***** Data records
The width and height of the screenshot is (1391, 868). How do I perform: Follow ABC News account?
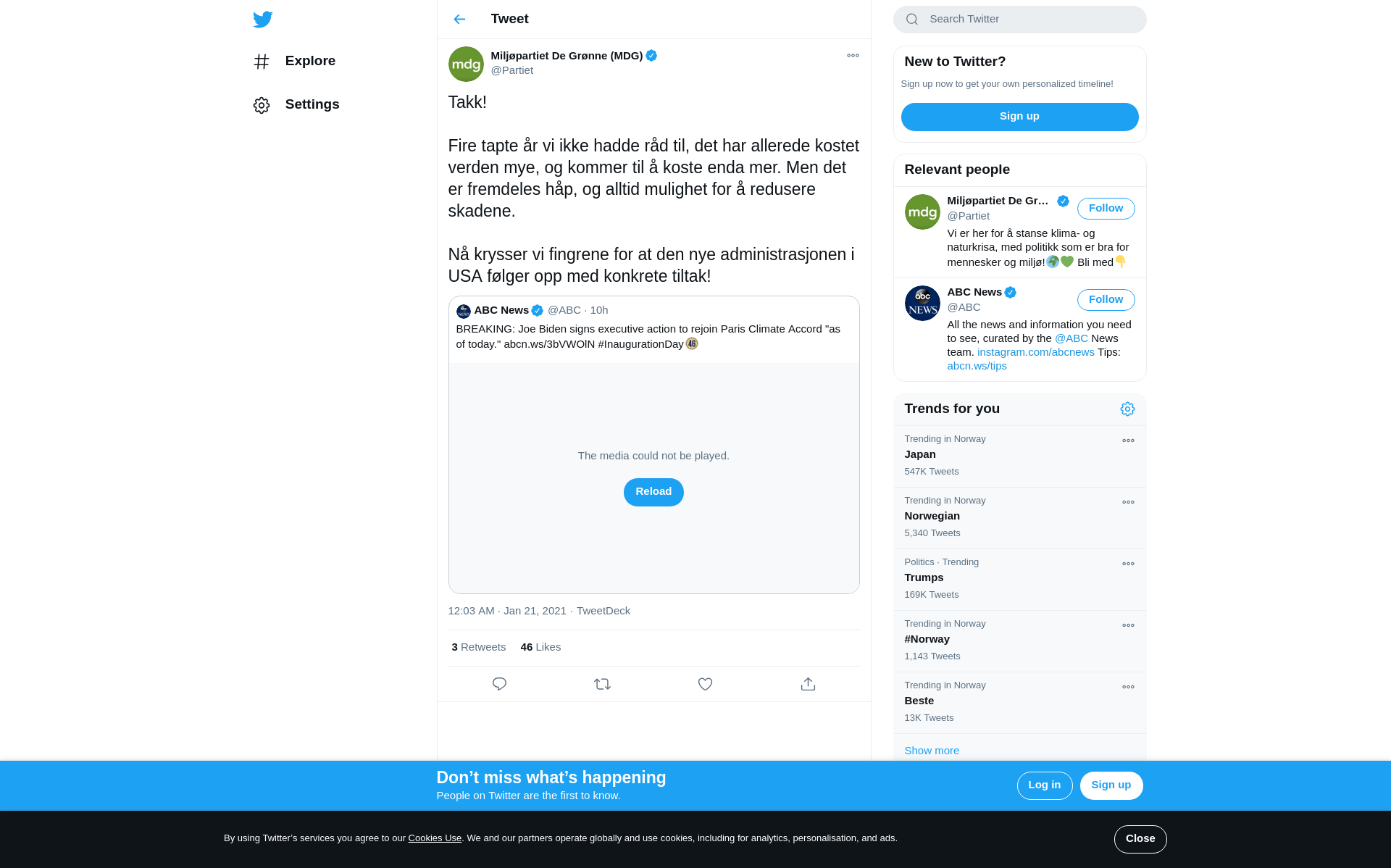tap(1106, 300)
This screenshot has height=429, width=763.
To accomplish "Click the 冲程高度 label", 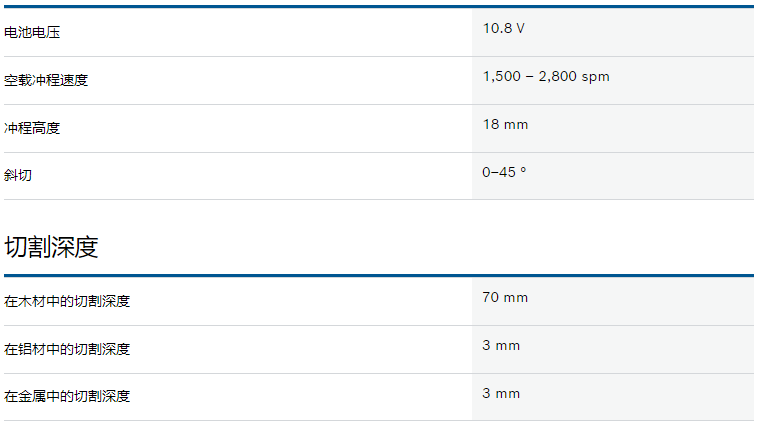I will pos(32,128).
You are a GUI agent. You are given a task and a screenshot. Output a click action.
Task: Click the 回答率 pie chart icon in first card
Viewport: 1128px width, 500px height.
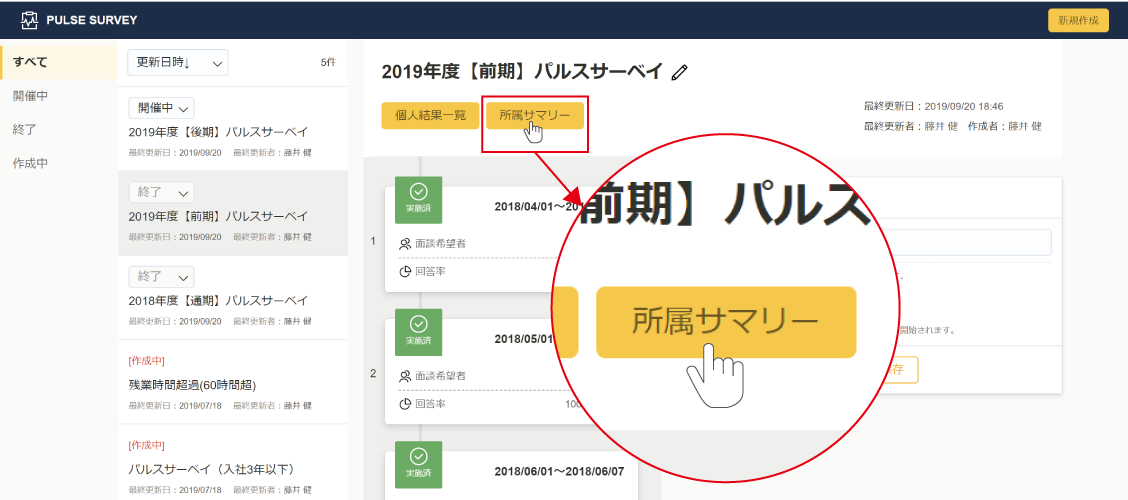pyautogui.click(x=405, y=271)
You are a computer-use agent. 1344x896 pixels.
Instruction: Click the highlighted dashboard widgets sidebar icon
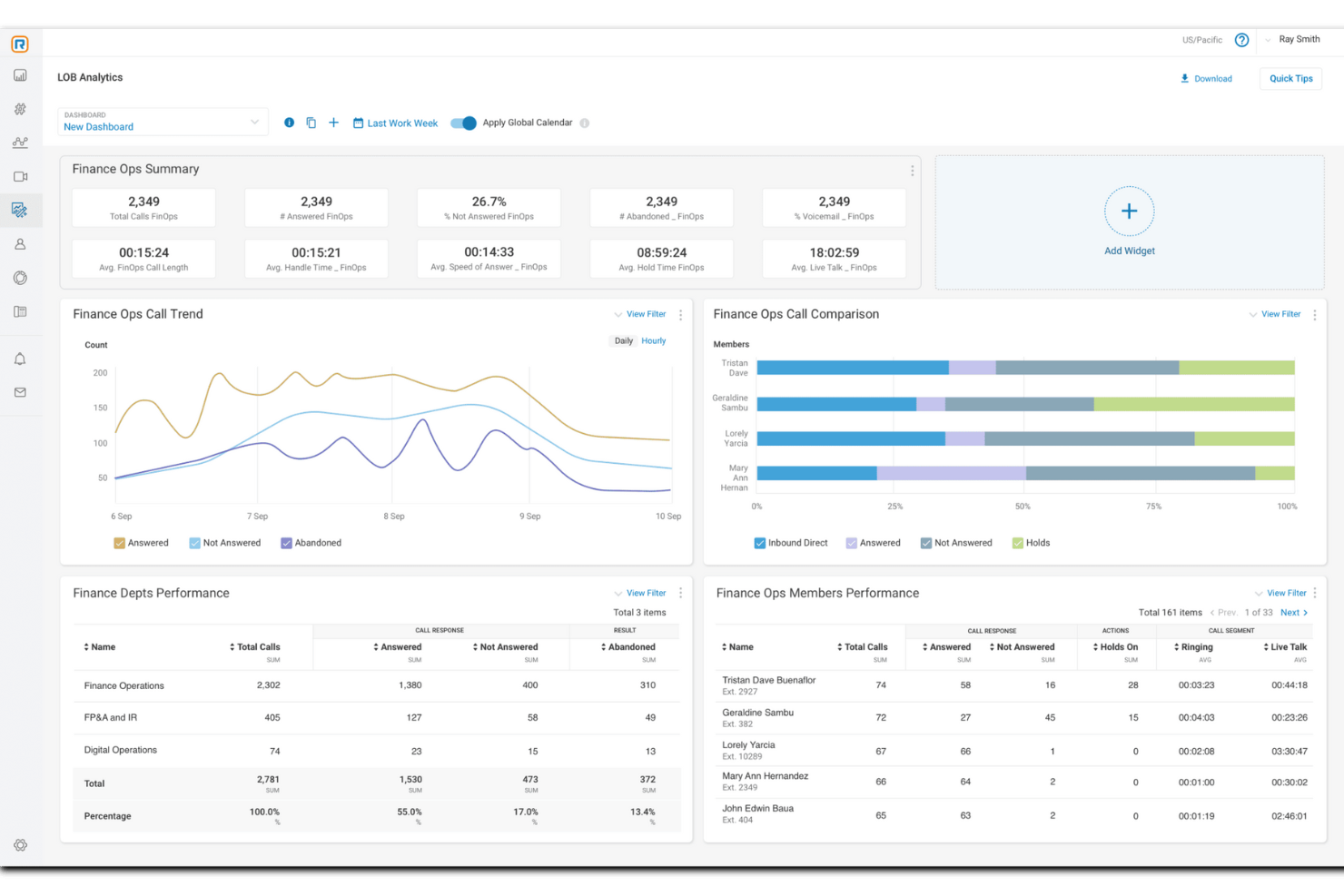pyautogui.click(x=20, y=210)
**********
* [About this task]
Where in the listing does the string "agent" appear? Copy every line that has it.

* [Solution]
You are a GUI agent. You are given a task and a screenshot. Output a click action.
You are a computer-use agent. 1344x896 pixels.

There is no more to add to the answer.